= Records provided =

Content starts

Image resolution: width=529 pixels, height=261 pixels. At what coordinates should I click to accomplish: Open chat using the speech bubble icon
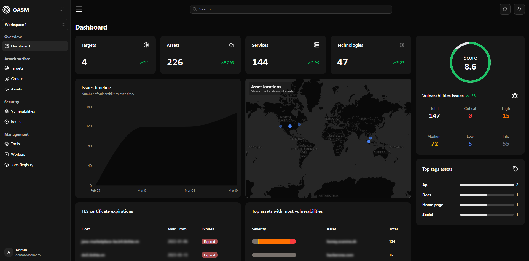[x=505, y=9]
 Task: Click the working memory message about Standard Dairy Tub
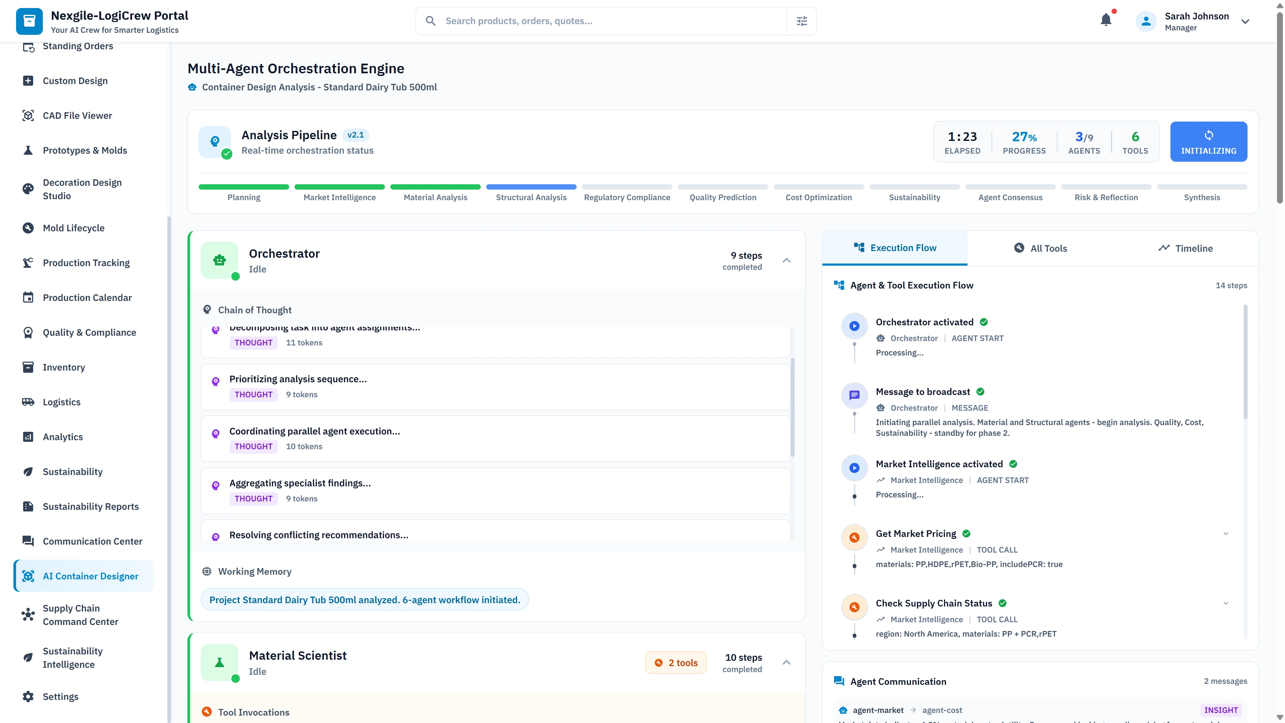click(x=365, y=600)
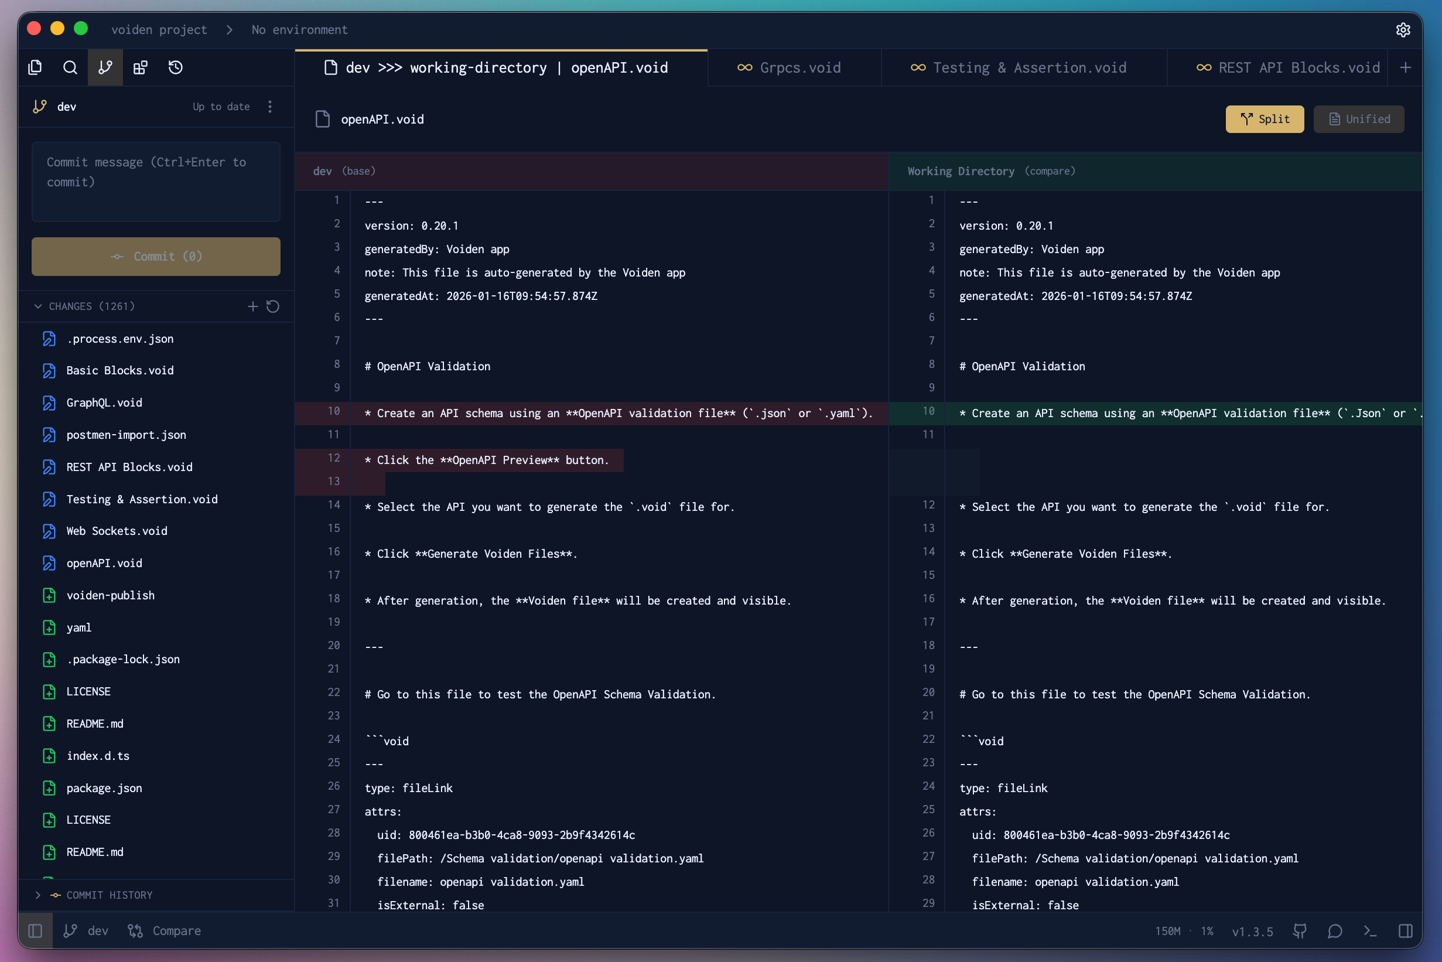Open the Testing & Assertion.void tab
Screen dimensions: 1442x962
pyautogui.click(x=1018, y=67)

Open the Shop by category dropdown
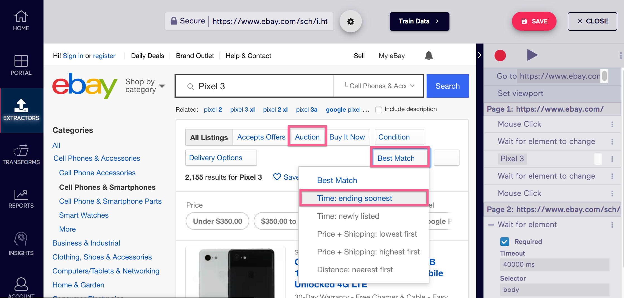tap(145, 85)

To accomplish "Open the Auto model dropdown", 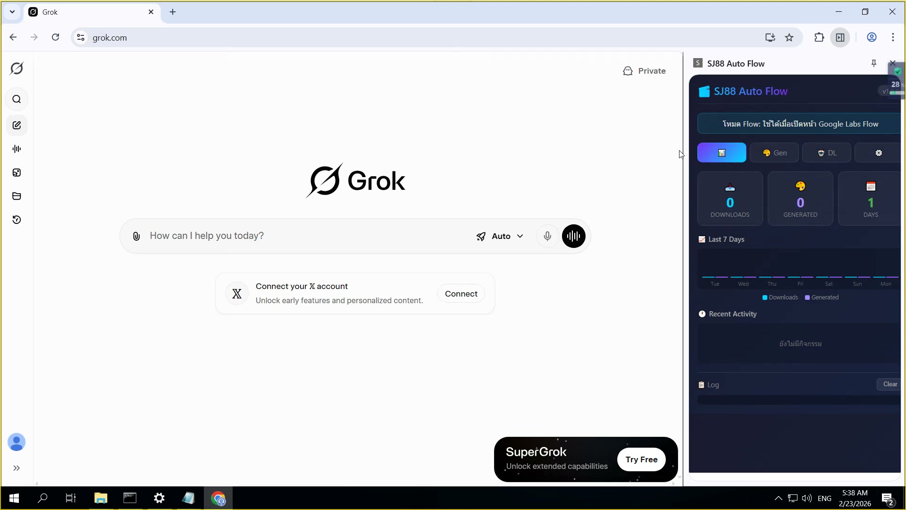I will 500,236.
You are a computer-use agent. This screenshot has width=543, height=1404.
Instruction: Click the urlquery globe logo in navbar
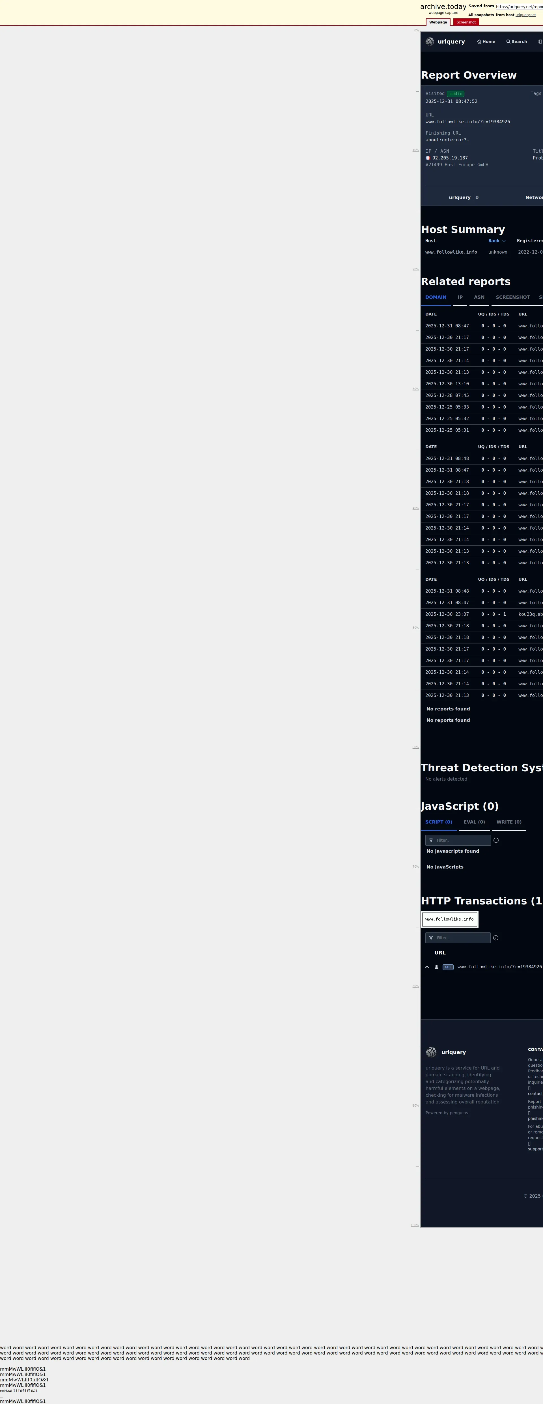click(x=430, y=41)
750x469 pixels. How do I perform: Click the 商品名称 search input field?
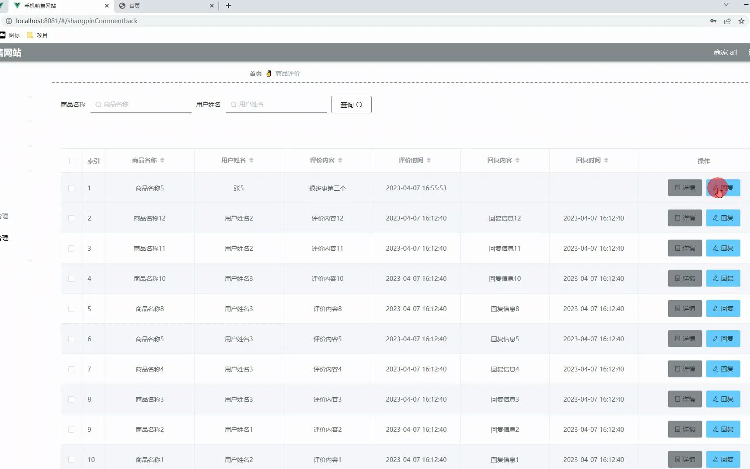[x=141, y=104]
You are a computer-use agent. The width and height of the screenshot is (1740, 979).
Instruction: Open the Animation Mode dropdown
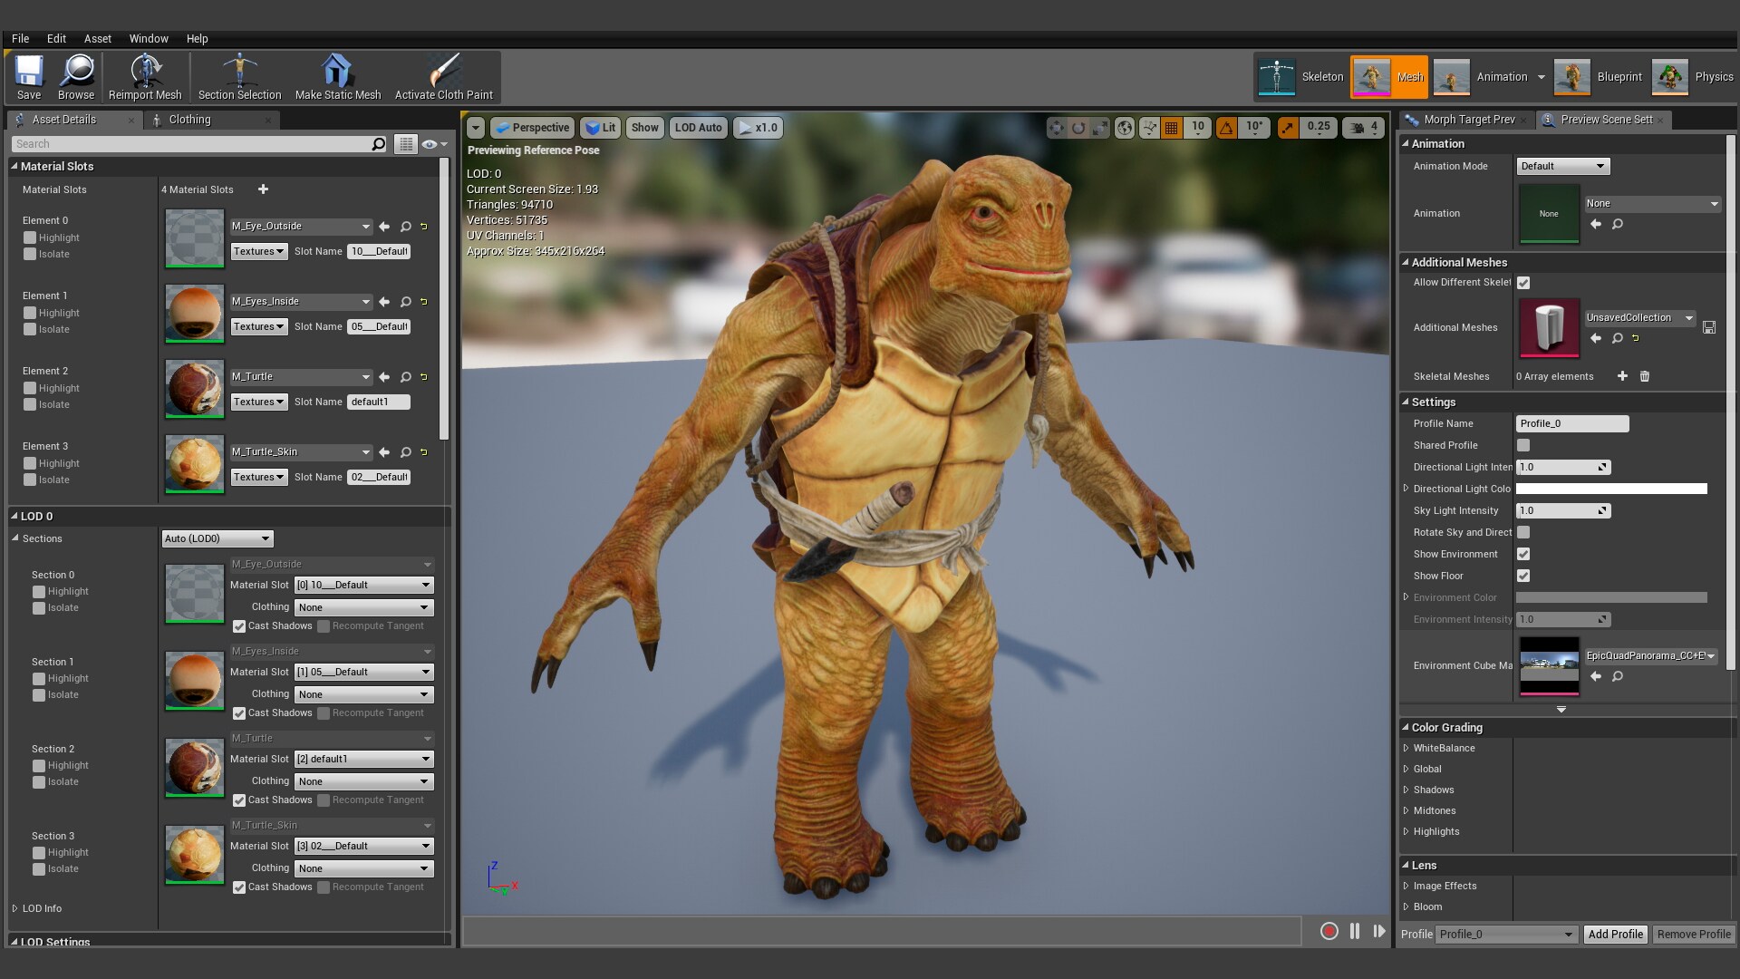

Content ends

= Assigned task =
Begin at the line containing "You are a computer-use agent. The" and extract every line through the end of the records, inclusive, exactly and only; omit pictures.

= Reply to the exercise =
You are a computer-use agent. The width and height of the screenshot is (1740, 979).
Instruction: Open the Animation Mode dropdown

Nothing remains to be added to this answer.